**Exercise requirements**: Please return the lines, both ends included, that run from the one containing "Task: Click the power/logout" to the last line of the data below, exactly and alone.

--- Supplied data Enclosed Below ---

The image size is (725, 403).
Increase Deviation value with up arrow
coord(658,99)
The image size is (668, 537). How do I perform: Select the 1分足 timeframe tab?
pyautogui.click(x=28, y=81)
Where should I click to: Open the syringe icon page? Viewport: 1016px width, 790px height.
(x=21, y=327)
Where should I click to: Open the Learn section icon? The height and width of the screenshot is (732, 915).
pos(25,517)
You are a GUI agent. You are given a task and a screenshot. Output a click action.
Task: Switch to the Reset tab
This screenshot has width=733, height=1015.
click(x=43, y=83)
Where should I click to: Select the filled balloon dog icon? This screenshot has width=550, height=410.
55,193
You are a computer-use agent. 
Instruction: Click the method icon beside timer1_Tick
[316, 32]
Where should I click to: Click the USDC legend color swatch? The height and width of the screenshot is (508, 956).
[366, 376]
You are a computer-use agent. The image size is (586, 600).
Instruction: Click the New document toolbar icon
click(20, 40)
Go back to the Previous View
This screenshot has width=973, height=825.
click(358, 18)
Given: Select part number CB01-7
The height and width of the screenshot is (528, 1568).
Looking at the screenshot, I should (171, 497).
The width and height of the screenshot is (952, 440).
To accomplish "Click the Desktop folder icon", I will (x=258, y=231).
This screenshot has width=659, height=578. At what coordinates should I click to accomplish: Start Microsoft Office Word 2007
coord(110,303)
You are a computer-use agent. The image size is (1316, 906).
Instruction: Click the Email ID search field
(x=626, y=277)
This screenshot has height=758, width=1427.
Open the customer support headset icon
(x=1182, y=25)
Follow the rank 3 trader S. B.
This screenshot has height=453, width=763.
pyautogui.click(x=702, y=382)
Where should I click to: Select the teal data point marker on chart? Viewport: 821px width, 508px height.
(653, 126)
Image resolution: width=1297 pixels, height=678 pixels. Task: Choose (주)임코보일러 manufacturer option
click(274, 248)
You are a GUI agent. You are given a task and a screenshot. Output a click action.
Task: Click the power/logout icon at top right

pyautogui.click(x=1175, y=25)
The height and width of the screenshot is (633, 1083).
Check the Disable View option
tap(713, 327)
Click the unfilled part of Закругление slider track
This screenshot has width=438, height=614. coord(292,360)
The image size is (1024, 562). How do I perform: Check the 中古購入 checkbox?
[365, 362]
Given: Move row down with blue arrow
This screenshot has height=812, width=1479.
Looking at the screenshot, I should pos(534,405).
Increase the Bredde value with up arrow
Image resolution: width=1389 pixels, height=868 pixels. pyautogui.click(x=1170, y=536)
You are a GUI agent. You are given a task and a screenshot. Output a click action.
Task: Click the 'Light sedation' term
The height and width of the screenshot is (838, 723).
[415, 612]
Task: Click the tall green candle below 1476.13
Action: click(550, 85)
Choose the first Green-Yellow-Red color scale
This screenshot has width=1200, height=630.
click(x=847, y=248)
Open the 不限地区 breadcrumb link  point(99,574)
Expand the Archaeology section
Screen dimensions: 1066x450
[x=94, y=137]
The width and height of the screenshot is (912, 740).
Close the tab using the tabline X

--- End of Enclosed Supplied data ---

**Reply**:
Task: Click the power/logout icon at top right

pyautogui.click(x=1175, y=25)
The height and width of the screenshot is (633, 1083).
Check the Disable View option
tap(713, 327)
Click the unfilled part of Закругление slider track
This screenshot has width=438, height=614. coord(292,360)
The image size is (1024, 562). How do I perform: Check the 中古購入 checkbox?
[365, 362]
Given: Move row down with blue arrow
This screenshot has height=812, width=1479.
Looking at the screenshot, I should pos(534,405).
Increase the Bredde value with up arrow
Image resolution: width=1389 pixels, height=868 pixels. pyautogui.click(x=1170, y=536)
You are a GUI agent. You are given a task and a screenshot. Output a click action.
Task: Click the 'Light sedation' term
The height and width of the screenshot is (838, 723).
[415, 612]
Task: Click the tall green candle below 1476.13
Action: click(550, 85)
Choose the first Green-Yellow-Red color scale
This screenshot has width=1200, height=630.
click(x=847, y=248)
Open the 不限地区 breadcrumb link  point(99,574)
Expand the Archaeology section
Screen dimensions: 1066x450
[x=94, y=137]
The width and height of the screenshot is (912, 740).
Close the tab using the tabline X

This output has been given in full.